Por José Luis Martín Descalzo | Fuente: Razones para la Alegría

Hay tesoros baratos y casi nadie lo sabe

Supongo que a estas alturas ya nadie duda de que vamos hacia un mundo de estrecheces. Las vacas gordas pasaron a la historia y parece que, para todos, llegó el tiempo de apretarse el cinturón ( aunque los pobres se quedaron sin agujeros que apretar hace mucho tiempo )....

Primero, le llegó el agua al cuello a la clase media. Hoy, hasta los más derrochadores se ven obligados a mirar la peseta. ¿Es ésto una desgracia? Lo es, desde luego, para cuantos pasan hambre...! Pero, me pregunto si unos ciertos grados de estrechez no serán un don para el mundo..? ¿ nos empujarán a descubrir todas esas otras fortunas baratísimas que hoy tenemos medio olvidadas ?... Porque -aunque de esto apenas se hable- hay riquezas carísimas y riquezas baratas.

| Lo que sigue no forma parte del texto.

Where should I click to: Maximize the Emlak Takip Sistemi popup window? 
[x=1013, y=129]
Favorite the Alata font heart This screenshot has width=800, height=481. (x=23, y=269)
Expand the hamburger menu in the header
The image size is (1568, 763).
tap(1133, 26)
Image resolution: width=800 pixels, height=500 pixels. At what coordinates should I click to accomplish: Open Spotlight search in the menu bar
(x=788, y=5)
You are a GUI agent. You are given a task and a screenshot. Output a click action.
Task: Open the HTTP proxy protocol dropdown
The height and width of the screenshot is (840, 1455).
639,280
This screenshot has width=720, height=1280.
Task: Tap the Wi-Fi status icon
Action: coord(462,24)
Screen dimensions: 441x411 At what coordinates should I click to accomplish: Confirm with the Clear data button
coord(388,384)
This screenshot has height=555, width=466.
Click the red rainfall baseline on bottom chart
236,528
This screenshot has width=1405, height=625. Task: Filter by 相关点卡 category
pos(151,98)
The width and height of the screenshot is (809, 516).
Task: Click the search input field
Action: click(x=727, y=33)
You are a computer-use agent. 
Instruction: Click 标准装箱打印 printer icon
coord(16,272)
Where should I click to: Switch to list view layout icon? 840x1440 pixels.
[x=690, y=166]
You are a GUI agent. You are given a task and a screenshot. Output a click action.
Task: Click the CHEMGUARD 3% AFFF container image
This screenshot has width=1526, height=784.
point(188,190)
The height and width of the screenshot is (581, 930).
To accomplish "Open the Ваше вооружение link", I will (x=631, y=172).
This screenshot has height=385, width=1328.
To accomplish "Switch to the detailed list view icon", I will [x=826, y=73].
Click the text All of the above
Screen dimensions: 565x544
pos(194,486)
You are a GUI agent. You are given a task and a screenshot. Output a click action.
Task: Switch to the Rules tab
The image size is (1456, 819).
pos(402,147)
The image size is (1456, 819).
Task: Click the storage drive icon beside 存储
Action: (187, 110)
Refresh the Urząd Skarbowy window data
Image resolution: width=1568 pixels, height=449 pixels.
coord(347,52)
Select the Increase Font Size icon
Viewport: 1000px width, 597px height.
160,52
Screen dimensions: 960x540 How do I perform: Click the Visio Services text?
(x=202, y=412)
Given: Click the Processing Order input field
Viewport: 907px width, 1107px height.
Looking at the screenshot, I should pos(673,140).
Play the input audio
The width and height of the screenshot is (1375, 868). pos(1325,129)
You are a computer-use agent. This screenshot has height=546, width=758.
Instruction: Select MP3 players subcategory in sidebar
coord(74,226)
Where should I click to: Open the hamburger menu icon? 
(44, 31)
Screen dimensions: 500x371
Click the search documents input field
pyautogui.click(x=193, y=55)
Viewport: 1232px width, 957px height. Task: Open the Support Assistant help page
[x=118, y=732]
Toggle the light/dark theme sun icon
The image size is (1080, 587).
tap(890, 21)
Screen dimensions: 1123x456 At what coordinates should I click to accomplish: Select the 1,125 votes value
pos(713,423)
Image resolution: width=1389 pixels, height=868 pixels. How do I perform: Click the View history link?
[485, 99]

Y sería dramático que, mientras la gente se pasa la vida llorando por no poder alcanzar los bienes caros, se dejasen de cultivar los que tenemos al alcance de la mano. La más grande y barata de las riquezas es, por ejemplo, la amistad. Un buen amigo vale más que una mina de oro. Sentirte comprendido y acompañado es mayor capital que dar la vuelta al mundo. Un corazón abierto es espectáculo más apasionante que las cataratas del Niágara.... Alguien que nos ayude a sonreír cuando estamos tristes, es más sólido que mil acciones en la bolsa... ¡Y qué barato es tener un buen amigo! Cuesta menos que una caña de cerveza, menos que una barra de pan. ¡Y es más sabroso!

Lo pueden tener los pobres y los ricos y casi les es más fácil a los primeros. Hay amigos en todas partes, de todas las edades, de mil ideologías, de muy diversos niveles culturales. Quién sabe si cuando todos vayamos siendo pobres, descubriremos mejor esa propiedad milagrosa de la amistad con la que no contábamos.

También se puede ser gratuitamente millonarios de sol, de aire limpio, de paisajes....

Hace falta dinero para hacer un safari por Africa Central; pero, no hace falta una sola moneda para acariciar la cabeza de un perro y ver cómo levanta hacia nosotros sus ojos agradecidos. ¿Recuerdan a aquél grupo de pobres que en "Milagro en Milán" se sentaban cada tarde a disfrutar del maravilloso y baratísimo espectáculo de una puesta de sol? Jamás compañía teatral alguna alcanzó mayor belleza, nunca pintor alguno mezcló

mejor los colores .

Y...¿ quién podría asegurar que una cena de gala en el Waldorf Astoria, produce mayor gozo que una tarde de primavera bajo la sombra de un sauce?..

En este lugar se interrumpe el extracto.